_Extrait du document_
Cette perte de temps pourrait être sensiblement réduite avec le passage au numérique, qui rendrait immédiates et automatiques la plupart des démarches administratives. Cela faciliterait la vie des patients, qui disposeraient d’un accès à un espace individuel et sécurisé qui centraliserait leurs ordonnances, analyses et prescriptions. Outre un meilleur suivi, cela permettrait aussi une meilleure prise en charge des urgences : si un patient est diabétique ou a besoin de recevoir du sang, ces informations - vitales - seraient immédiatement accessibles aux personnels de soins. Pour ceux-ci, la numérisation représente aussi une importante optimisation du temps de travail et donc une diminution des dépenses publiques. Ce serait, par exemple, la fin des feuilles de soin et des coûts de traitement qu’elles occasionnent.
Numériser les données de santé personnelles
Sans transiger sur la sécurité et la confidentialité des données, offrir au patient un point d’accès unique et centralisé pour tout ce qui a trait à sa santé permet de lui en donner une vision globale. Ceci représente un véritable progrès par rapport au morcellement actuel de la prise en charge. Cela a aussi comme effet bénéfique de le sensibiliser à sa consommation de médicaments ou au nombre d’analyses médicales qu’il fait chaque année. L’idée de numériser les données du patient pour un meilleur suivi a d’ailleurs connu un précédent, avec la tentative de mise en place du Dossier Médical Personnel - DMP - qui devait prendre la forme d’un fichier consultable par tous les professionnels de santé, directement depuis la carte vitale. Le DMP n’a pourtant jamais abouti et la France tarde à opérer ce tournant tant souhaité.
Oser le Big Data pour améliorer la veille sanitaire
La difficulté du passage au numérique est en bonne partie due à des craintes en matière de sécurité des données. Ainsi, alors que l’Assurance Maladie possède la plus grande base de données de santé au monde, elle ne l’a encore jamais exploitée à des fins statistiques. La France dispose pourtant d’un arsenal législatif particulièrement protecteur en la matière, et le système d’anonymisation des données du SNIIRAM - le système national d'information interrégimes de l'Assurance Maladie - qui regroupe les données de centaines de caisses, rend impossible l’identification des patients.

_Actions demandées_
**a)** Recopiez à l'identique le passage de l'extrait sur la numérisation des données de santé qui commence par « Cette perte de » et se termine par « traitement qu’elles occasionnent. ».
**b)** Reprenez le texte sur la numérisation des données de santé à l'endroit où il s'arrête, et poursuivez sa rédaction.

_Données présentées_
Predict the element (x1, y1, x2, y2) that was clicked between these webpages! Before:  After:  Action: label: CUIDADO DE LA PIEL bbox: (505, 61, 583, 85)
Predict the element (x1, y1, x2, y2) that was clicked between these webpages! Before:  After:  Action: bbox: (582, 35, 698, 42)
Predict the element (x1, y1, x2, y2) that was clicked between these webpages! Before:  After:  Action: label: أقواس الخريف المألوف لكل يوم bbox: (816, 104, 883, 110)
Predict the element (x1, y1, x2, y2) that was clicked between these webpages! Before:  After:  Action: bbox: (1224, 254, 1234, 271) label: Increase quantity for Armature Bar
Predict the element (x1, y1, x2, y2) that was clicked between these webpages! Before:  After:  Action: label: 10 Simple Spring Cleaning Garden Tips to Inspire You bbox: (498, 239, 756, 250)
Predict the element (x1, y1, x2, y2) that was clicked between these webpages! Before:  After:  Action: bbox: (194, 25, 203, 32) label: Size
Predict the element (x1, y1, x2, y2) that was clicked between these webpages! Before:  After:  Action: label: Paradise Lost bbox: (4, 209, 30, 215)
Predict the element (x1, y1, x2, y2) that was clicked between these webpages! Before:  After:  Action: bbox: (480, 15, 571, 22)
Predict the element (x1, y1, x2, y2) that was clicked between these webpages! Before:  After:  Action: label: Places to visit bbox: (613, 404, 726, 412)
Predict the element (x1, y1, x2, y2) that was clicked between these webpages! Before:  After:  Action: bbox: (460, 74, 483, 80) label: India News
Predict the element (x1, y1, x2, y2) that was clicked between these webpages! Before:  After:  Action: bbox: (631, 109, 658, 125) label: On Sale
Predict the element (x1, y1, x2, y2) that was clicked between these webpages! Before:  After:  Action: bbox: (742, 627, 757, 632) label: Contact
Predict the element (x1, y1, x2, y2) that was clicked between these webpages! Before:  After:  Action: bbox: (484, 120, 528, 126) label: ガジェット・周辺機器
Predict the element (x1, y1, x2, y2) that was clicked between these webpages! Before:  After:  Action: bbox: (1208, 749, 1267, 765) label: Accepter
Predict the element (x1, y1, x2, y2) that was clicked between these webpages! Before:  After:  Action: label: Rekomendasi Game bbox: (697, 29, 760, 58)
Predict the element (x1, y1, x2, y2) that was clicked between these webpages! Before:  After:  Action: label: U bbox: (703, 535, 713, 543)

_Réponses fournies_
**a)**
Cette perte de temps pourrait être sensiblement réduite avec le passage au numérique, qui rendrait immédiates et automatiques la plupart des démarches administratives. Cela faciliterait la vie des patients, qui disposeraient d’un accès à un espace individuel et sécurisé qui centraliserait leurs ordonnances, analyses et prescriptions. Outre un meilleur suivi, cela permettrait aussi une meilleure prise en charge des urgences : si un patient est diabétique ou a besoin de recevoir du sang, ces informations - vitales - seraient immédiatement accessibles aux personnels de soins. Pour ceux-ci, la numérisation représente aussi une importante optimisation du temps de travail et donc une diminution des dépenses publiques. Ce serait, par exemple, la fin des feuilles de soin et des coûts de traitement qu’elles occasionnent.

**b)**
Le Big Data est une ressource exceptionnelle pour la santé publique, qui permettrait des économies énormes et une amélioration sans précédent de la médecine préventive, grâce à une véritable analyse prédictive des risques par zones géographiques, populations ou encore catégories professionnelles. Avec l’analyse prédictive, il serait, par exemple, possible de détecter plus tôt les cancers et maladies dégénératives, comme Alzheimer ou Parkinson. En croisant les symptômes de patients précédemment atteints, on pourrait établir un profil « type » et suivre les patients « à risque » en amont de la maladie, afin de mieux les prendre en charge si elle venait à se déclarer.
Le rôle déterminant de l’État dans cette inflexion
Réussir cette transformation nécessite une vraie démarche de la part des professionnels de santé et des médecins, autant que des patients qui doivent prendre en charge leur santé ; le tout porté par une politique de santé publique ambitieuse. Puisqu’en France la santé est publique, il incombe à l’État de lancer le développement d’une interface numérique à disposition de tous, simple d’utilisation par le patient comme par le professionnel. Développer cette interface passe par une vraie approche expérience utilisateur, en s’appuyant sur l’expérience du terrain, pour comprendre le besoin réel des usagers.
Tarder davantage à passer au numérique serait manquer l’opportunité de préserver notre système de santé publique, héritage acquis depuis la fin de la Seconde Guerre mondiale. L’État est un acteur indispensable de cette transformation et doit accélérer le développement de services numériques consacrés à la santé, tant pour les professionnels que pour les patients, en adoptant une démarche résolument axée expérience utilisateur, pour permettre de dépasser l’échec du DMP.